Jones, who missed four games in the middle of the season with a hamstring injury, caught 54 passes for 959 yards and eight touchdowns as a rookie – and the Falcons are counting on much more in 2012.

"I think the guy can catch 80 sleepwalking," says Falcons receivers coach Terry Robiskie, whose tough love helped turn White from a perceived bust into a star upon Ryan's arrival. "We'll have some new wrinkles, a couple of things designed to get it in Julio's hands faster, so he can get it and go."

Jones has shed his dreadlocks and his disquieting practice of laying out for balls in practice, a sign of the former Alabama star's hyper-competitive nature. He loves being challenged on the line of scrimmage by physical cornerbacks, saying, "Yeah, it's like fighting, man. I mean, you ain't gonna let nobody whup you. I don't care who is across from me. It's just my mentality. You can write that down."

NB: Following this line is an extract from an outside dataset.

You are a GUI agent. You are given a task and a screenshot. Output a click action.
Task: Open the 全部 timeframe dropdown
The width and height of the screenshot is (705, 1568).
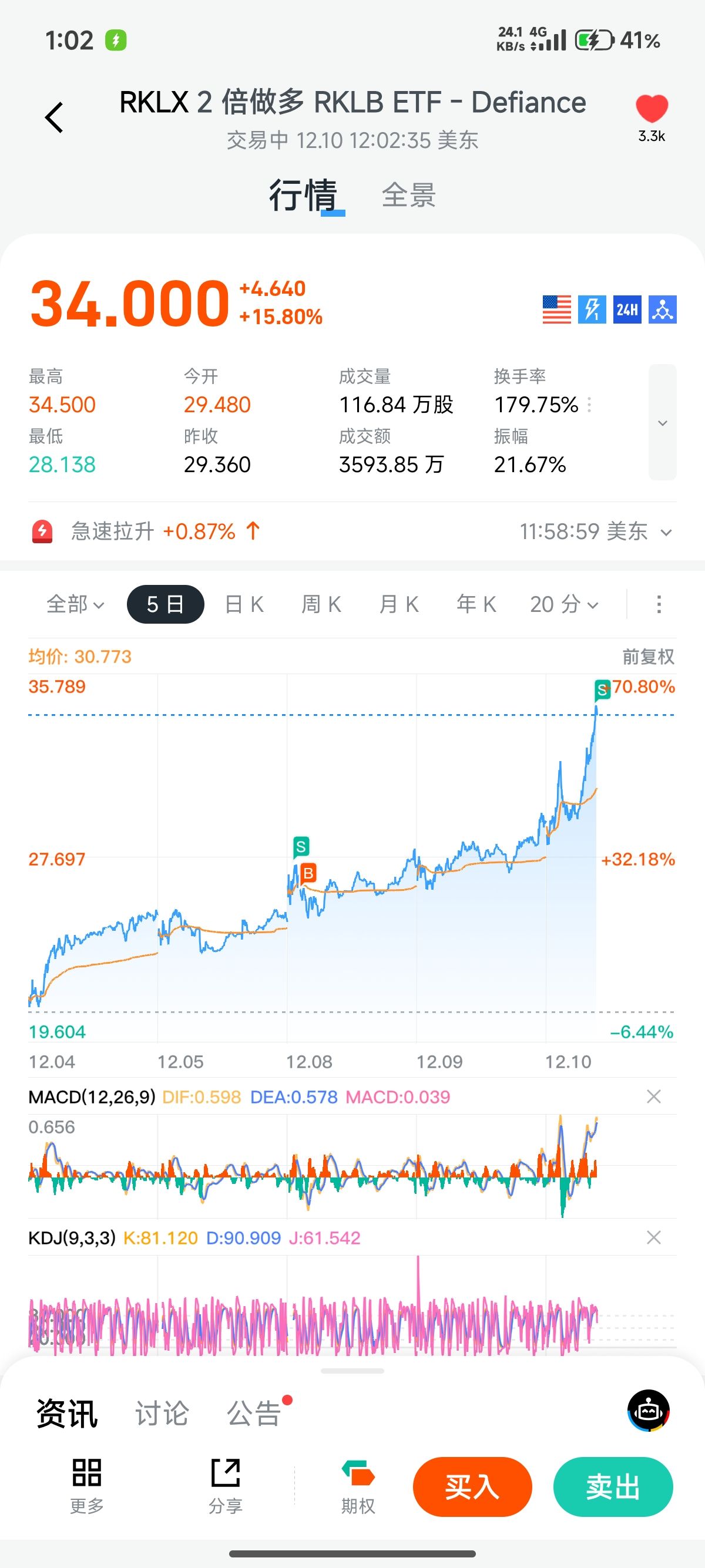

Robiskie believes that Jones, who stands 6-foot-3 and weighs 220, needs to play faster than he did as a rookie. "I've told him, 'Quit break-dancing,'" Robiskie says. "He just needs to get off the ball and go, and not do much thinking. Julio is a massive man. When he runs, it's like being at a morning workout with horses in Kentucky – you can literally close your eyes and hear him running with power. He needs to stop thinking and start running as soon as the ball is snapped."

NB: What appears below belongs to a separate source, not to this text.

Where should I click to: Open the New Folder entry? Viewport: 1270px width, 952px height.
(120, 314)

With secondaries forced to choose between sliding toward one side or the other, somebody should be running free much of the time. For that reason, Ryan envisions Jones joining White among the NFL's receiving leaders in 2012 – and into what should be a scary future together.

"I think they both have a chance to have big seasons," Ryan says. "That's the goal, to become an offense that makes people scratch their head, because they don't know how to defend us. I think we're capable of being that kind of team."

If they can do that in the postseason, at long last, maybe the Falcons won't be the team forced to pack up and go home.